For decades, theories of human development and personality have circulated as stable explanatory frameworks, assumed to apply across individuals, cultures, and historical contexts. This book introduces a critical rupture within that assumption, offering a rigorous and ethically grounded examination of contemporary psychological knowledge.
Throughout its chapters, the work explores the epistemological foundations that sustain claims of universality in human development, highlighting how these models emerge from specific social, cultural, and historical conditions. The analysis brings into focus the limitations that arise when such theories are transferred uncritically into diverse cultural settings, complex clinical practices, and heterogeneous educational environments.
Integrating developmental psychology, personality theory, professional ethics, and critical epistemology, the book directly addresses scholars, university educators, mental health professionals, and those responsible for training future practitioners. Each section foregrounds human diversity as a constitutive dimension of development and encourages a reconsideration of diagnosis, intervention, and teaching through an expanded ethical lens.

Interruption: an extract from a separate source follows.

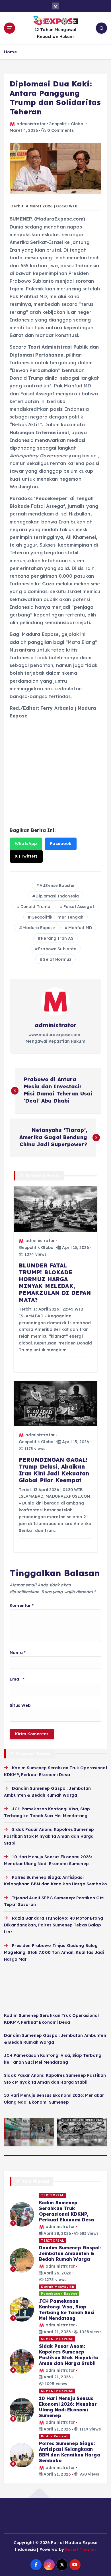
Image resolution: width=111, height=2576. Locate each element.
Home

Rather than proposing a closed theoretical alternative, this work advances a reorientation in how human development is conceptualized: an invitation to engage intellectual discomfort, to revisit naturalized categories, and to approach psychological knowledge as situated, dynamic, and deeply human.
This book speaks to readers committed to critical reflection in psychology and related fields, and to those who understand that human development calls for contextualized, culturally aware, and ethically responsible interpretations.